The Christian Mission Church lead Pastor, Samuel Lubega has asked the Government to adjust the night time curfew time which currently starts at 7:00 pm to ensure that Ugandans are not caught on the wrong side of the law.
The night time curfew has been running since last year, as part of the partial lock down to contain the spread of corona-virus disease all over the country.
However, following the outcry by Ugandans over the continued enforcement of curfew by security forces, Pr.Lubega argues that curfew time should be revised by the government by allow citizens enjoy various rights.
‘’ Curfew is no longer relevant since the COVID-19 vaccination commenced last month. In some areas curfew is being used to violate rights of Ugandans, restrain poor citizens who are coming from work and extort money from them’’, said Lubega.
Lubega adds that the curfew time needs to be extended from 7pm and start at 10pm to 4pm since it is being misused by the security against the poor business operators who strive to make the ends meet.
“Barricades are mounted everywhere, even before 9 pm. The curfew time is doing more harm to our people than good. The President should actually suspend it or extend the curfew time’’, added Lubega.
Last month, the private sector petitioned the government on the curfew and the cabinet tasked the national task force on COVID-19 to review the standard operating procedure on including the curfew.
‘’Why does security contain people’s movement using cruel means as it touches on the human rights of Ugandans?’’, asked Lubega.
Lubega adds that it is time to remove the curfew and allow Ugandans to recover from the economic hardships brought about by the lock down.

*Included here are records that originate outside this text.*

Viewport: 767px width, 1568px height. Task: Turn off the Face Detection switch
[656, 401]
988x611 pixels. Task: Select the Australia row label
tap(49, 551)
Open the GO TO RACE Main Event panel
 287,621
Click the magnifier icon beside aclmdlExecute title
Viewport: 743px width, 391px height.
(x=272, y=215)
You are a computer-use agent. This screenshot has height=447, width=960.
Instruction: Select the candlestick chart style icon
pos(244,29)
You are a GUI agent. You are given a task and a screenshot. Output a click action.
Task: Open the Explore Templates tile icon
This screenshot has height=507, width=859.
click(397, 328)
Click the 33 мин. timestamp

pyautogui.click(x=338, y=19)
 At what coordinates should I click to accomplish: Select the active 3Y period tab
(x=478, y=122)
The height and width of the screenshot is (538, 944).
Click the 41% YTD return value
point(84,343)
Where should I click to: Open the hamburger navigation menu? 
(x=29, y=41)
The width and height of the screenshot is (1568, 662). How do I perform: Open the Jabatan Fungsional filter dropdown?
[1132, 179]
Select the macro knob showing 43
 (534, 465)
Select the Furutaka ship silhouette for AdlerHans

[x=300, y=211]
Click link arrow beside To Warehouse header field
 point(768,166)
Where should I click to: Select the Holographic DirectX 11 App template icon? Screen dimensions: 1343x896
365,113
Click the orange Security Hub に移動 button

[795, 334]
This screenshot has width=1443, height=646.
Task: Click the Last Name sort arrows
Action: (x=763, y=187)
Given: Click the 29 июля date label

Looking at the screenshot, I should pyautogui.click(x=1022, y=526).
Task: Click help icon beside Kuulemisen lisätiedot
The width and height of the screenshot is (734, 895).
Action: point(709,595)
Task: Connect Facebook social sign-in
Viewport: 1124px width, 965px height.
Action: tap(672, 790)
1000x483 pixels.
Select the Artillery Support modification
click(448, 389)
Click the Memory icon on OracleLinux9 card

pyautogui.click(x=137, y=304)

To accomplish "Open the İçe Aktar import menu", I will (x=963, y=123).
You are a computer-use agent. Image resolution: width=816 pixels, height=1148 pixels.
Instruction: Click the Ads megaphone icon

“Decisions should be based on science and data and they adjust as the virus adjusts. The infection rate and hospitalizations have continued to significantly decline. If infections are down and vaccinations up, we have no reason to curtail Ugandans.”
Since last year, a section of Members of Parliament have asked the government to adjust the curfew to allow the public to continue with their normal life, citing irregularities in enforcing the same.